状況が状況なだけに、落ち着けというほうが無理な話かと思いつつ、レゾンはロズと今後の対策を練る。
「一刻も早く、このことをユグラシア様にお知らせするべきかと」
「うむ。頼まれてくれるか?」
「お任せください!」
レゾンが全速力で妖精の泉を飛び出していく。
泉の妖精たちは皆、不安に駆られていた。ビニーが被害にあったことから、今回ばかりは本当に危機が迫っているのだと、嫌でも認識せざるを得ない。
「長老様、この俺を行かせてください!」
発言したのは、ビニーよりも少し年上の妖精の少年であった。その後ろには同じ年頃と思われる妖精の少年たちが控えている。皆揃って、険しい表情を浮かべていた。
「ビニーとボーロがやられて、このままジッとしてなんていられません!」
「僕も同じです!」
「俺だって!」
他にもあちこちから、賛同する声が聞こえてくる。迫りくる危機に臆することなく、堂々と戦ってやろうという意識は、ロズも立派だとは思っていた。

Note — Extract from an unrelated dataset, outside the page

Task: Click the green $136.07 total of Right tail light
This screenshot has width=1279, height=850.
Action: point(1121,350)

しかし今回ばかりは頷けなかった。狂暴化した魔物や、獲物を狙う盗賊たちとはワケが違う。無暗に向かうのは危険すぎるというのが、ロズの意見であった。
それを聞いた妖精たちは、渋々ながらも受け入れた。殆どロズが鋭い眼力で無理やり黙らせたようなモノであったが、それでも行かせてしまうよりかはマシであった。
「長老様あぁーっ!!」
とある妖精の少女が、泉の入り口のほうから大慌てで降りてくる。
今度は何が起こったんだと、皆が表情を歪め酔うとする前に、妖精の少女が息も絶え絶えになりながら、ロズに伝えた。
「ま、魔物が……森の魔物たちがたくさん狂暴化して、そこまで迫ってきています!」
妖精の少女が叫んだ瞬間、周囲の妖精たちがザワつきだした。そんな中、とある妖精の青年が首を傾げながら発言する。

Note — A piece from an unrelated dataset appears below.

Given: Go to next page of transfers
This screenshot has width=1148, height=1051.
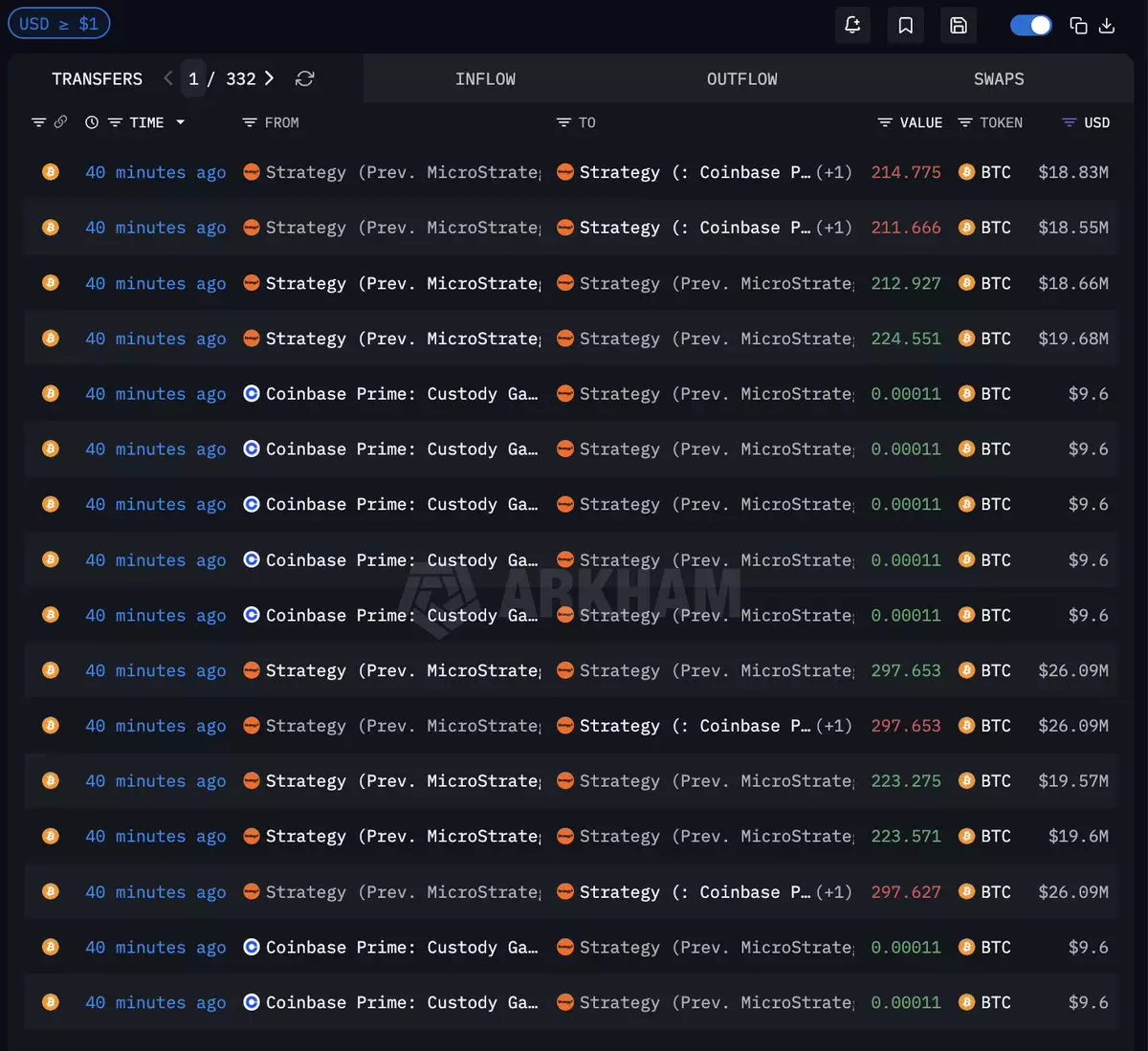Looking at the screenshot, I should point(269,78).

「確かにヤバそうだが、そんなに慌てることもないだろう。無暗に魔物が入ってこないよう、入り口にはちゃんと結界が……」
「その結界が全然意味を成していないんですっ! 早く逃げないと、魔物たちが雪崩れ込んで……」
来ます、というとしたその瞬間、凄まじい獣の雄たけびが響き渡ってきた。
妖精の少女が青ざめながら入口のほうを向くと、そこには真っ赤な目を光らせ、明らかに興奮した状態の獣たちが、唸り声を上げて妖精たちを凝視している。
一匹だけではない。後ろに何匹もひしめくように控えている。今まであり得なかった事態に、妖精たちは頭の整理が追いつかないでいた。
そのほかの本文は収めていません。